So today marks our ninth Christmas here in East Africa. (!)
Christmas of 2015 we had just evacuated Bujumbura and spent the holidays in what was – at the time, the home of strangers in Kibuye – who turned out to be long-time teammates and lifelong friends. Christmases 2016, through 2020 were all spent in our home in Kibuye.
Christmas 2021 was in Rwanda (where Matea and I were under ‘house arrest’ following positive COVID tests).
And now this year and last year, Christmas here in Kenya.
For Susan and I – that still means getting used to a warm, green, sub-Saharan Christmas. The sun sets at the same time it does every other day of the year, because we’re so close to the equator. I remember dark, cold, crisp, snow-covered Christmases. Tobogganing down the side of the river valley, and skating on frozen ponds, and all that. Bundling up with layers of socks, mitts, boots, and a warm toque.1 Our youngest has no real memories of a white Christmas as she’s never known any with know except her first few in France and one in Canada when she was still just over three.
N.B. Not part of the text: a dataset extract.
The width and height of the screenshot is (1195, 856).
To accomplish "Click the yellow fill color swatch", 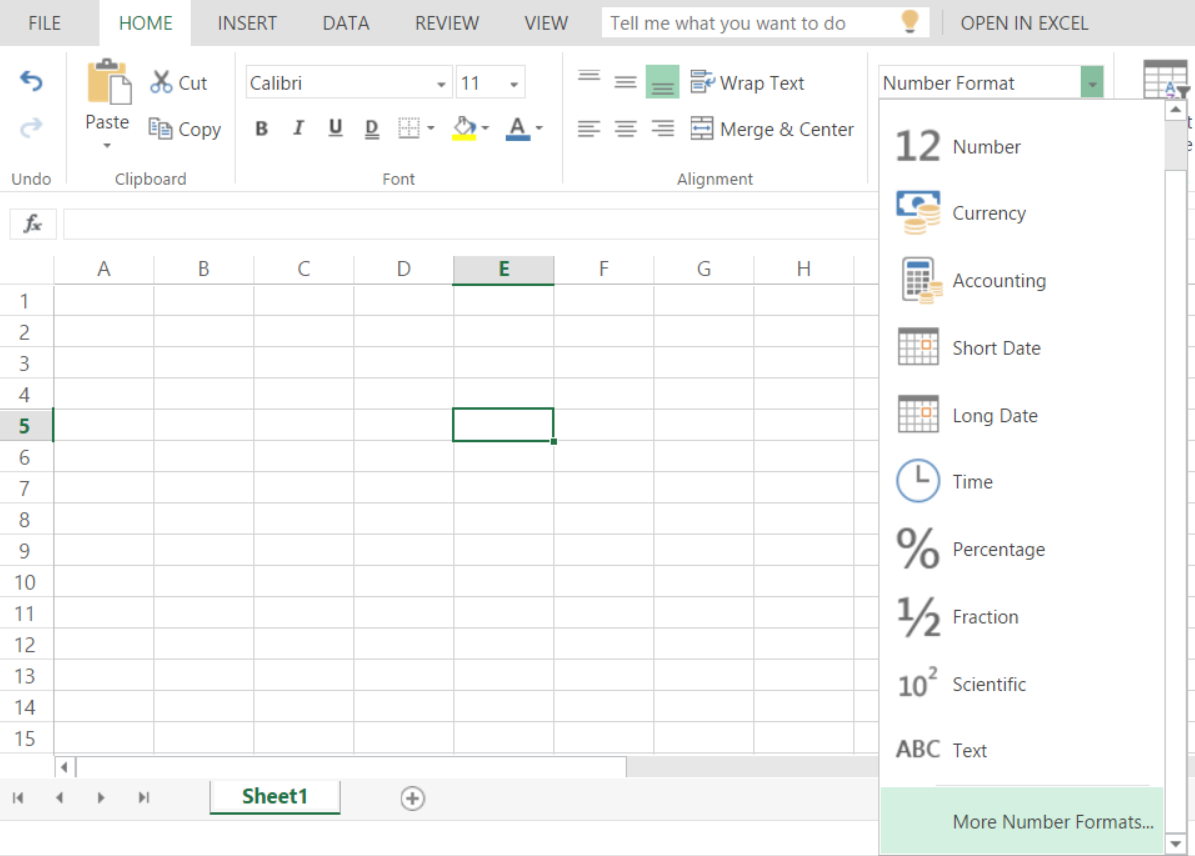I will click(x=465, y=135).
It’s meant walking over to church in our fancy clothes
It’s meant that for our family some of the most consistent traditions have been: visiting the hospital to sing and hand out gifts to kids, playing outside, then leaving to go camping in Tanzania usually on Boxing Day.
I’ve written before about how the lack of busyness, of buying stuff, fighting for parking at the mall, and the frantic pace of Christmas in the West is really nice to have stripped away.
There is something nourishing about having none of the chaos and frantic pace around the season that’s supposed to celebrate the Prince of Peace.
But of course, it’s also meant Christmas without extended family, and these last two years, Christmas with only half our kids at home.
To be honest – that’s been hard. One of those ‘count the cost’ parts of this life. We all have had so many incredible Christmas memories together – but also are aware of all the Christmas mornings we weren’t present at Grandparents, all the candlelight services we didn’t get to be a part of, etc.
But life is like that – there is nothing good that doesn’t cost something. I don’t think you can gain anything good without having to give up something else. Of course, we haven’t always made those choices well -but hopefully, we’ve made them as good as we could with what we had, and what we knew at the time.